SEC. 8. (a) Upon the termination of the transfer period, the operating agency last designated by the President, shall, as promptly as possible consistent with sound operating procedures, take out of production and place in adequate standby condition the rubber-producing facilities which shall not have been sold. At any time after the termination of production, such facilities may be transferred without reimbursement or transfer of funds to the General Services Administration and administered in accordance with the provisions of sections 6, 7, and 8 of the National Industrial Reserve Act of 1948, as amended (62 Stat. 1227, 50 U. S. C. 456–458), or to such other agency as the President may designate for administration in such manner as he may direct. In such event (1) no such facility shall thereafter be operated as a rubber-producing facility for the account of, or by, the Government except pursuant to further Act of Congress ; (2) no such facility, other than alcohol-butadiene facilities, shall be leased for operation as a rubber-producing facility at any time: Provided, That nothing contained in this Act shall preclude the leasing of alcohol-butadiene facilities for purposes other than the manufacture of alcohol butadiene so long as such leases are in accordance with the provisions of section 8 (a) or section 9 (f) of this Act; and (3) no such facility shall be disposed of by sale within a period of three years from the termination of the transfer period, and in any subsequent lease or sale, the Government agency acting under authority of this section shall within a reasonable time and in no event less than sixty days prior to the lease or sale, request the advice of the Attorney General as to whether the proposed lease or sale would tend to create or maintain a situation inconsistent with the antitrust laws. The Attorney General shall give his advice within forty-five days of the receipt of such request. Upon the request of the Attorney General, the Government agency shall furnish, or cause to be furnished, such information as it may possess which the Attorney General determines to be appropriate or necessary to enable him to give the advice called for by this section.
(b) Whenever any transfer to any Government agency is made pursuant to this section, all unexpended funds budgeted as provided in section 9 (e) for standby and maintenance in such condition shall also be transferred.

Your task:
Rewrite the part of the statute that opens with "(b) Whenever any" and closes with "also be transferred.", swapping "unexpended" for "unspent".

Dataset entries:
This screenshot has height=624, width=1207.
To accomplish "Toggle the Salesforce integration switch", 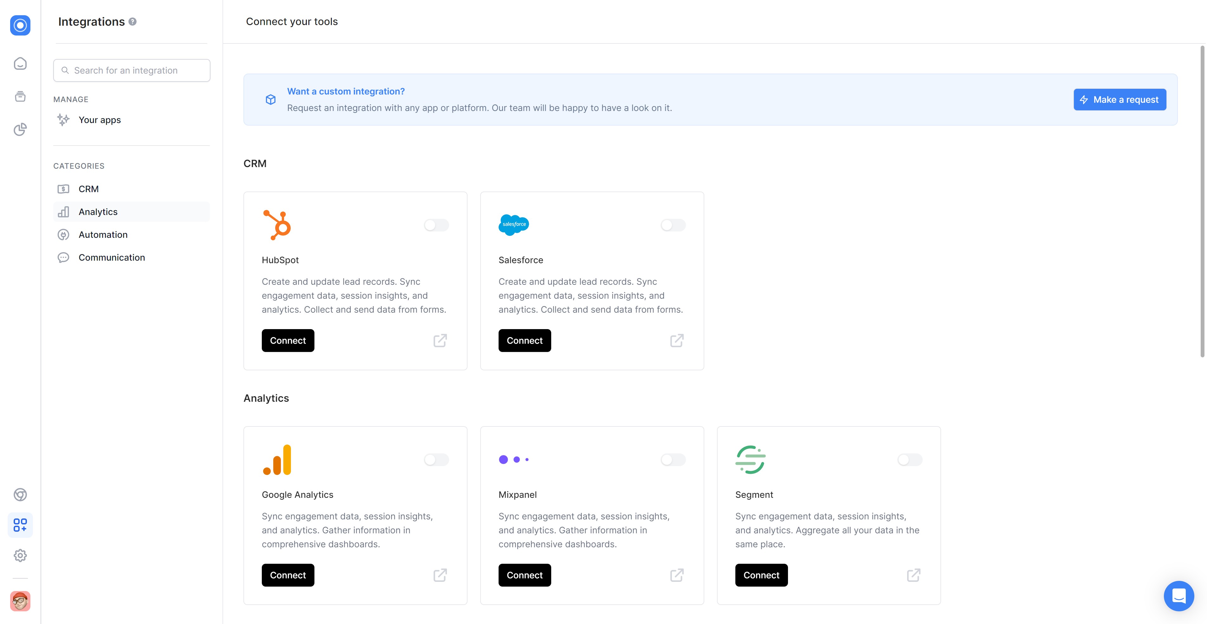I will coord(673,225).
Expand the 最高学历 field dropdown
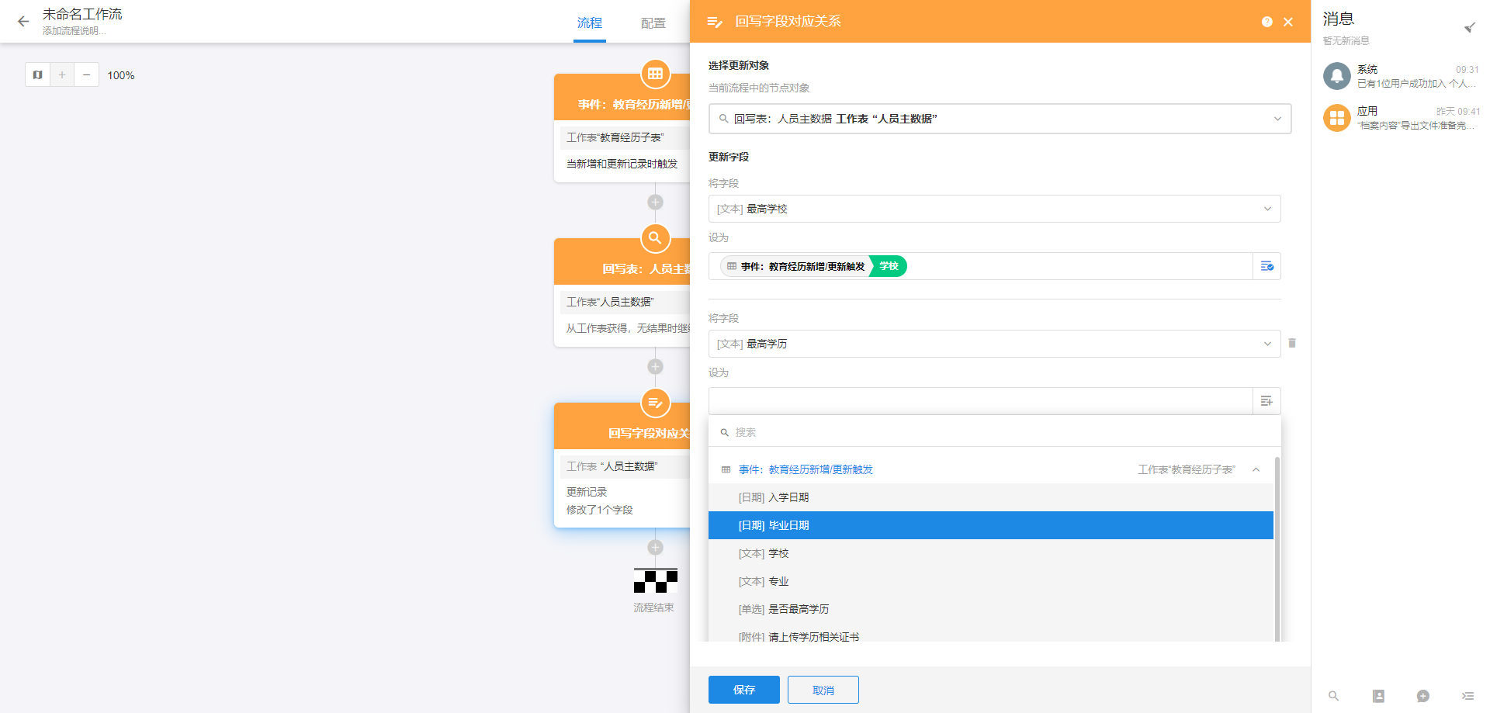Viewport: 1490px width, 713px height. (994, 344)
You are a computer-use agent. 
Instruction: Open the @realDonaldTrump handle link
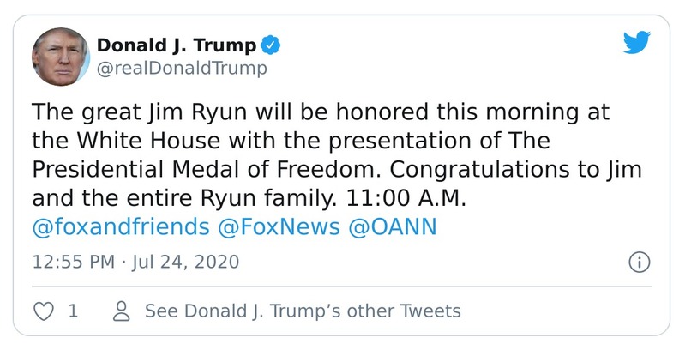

Result of the task:
(b) Whenever any transfer to any Government agency is made pursuant to this section, all unspent funds budgeted as provided in section 9 (e) for standby and maintenance in such condition shall also be transferred.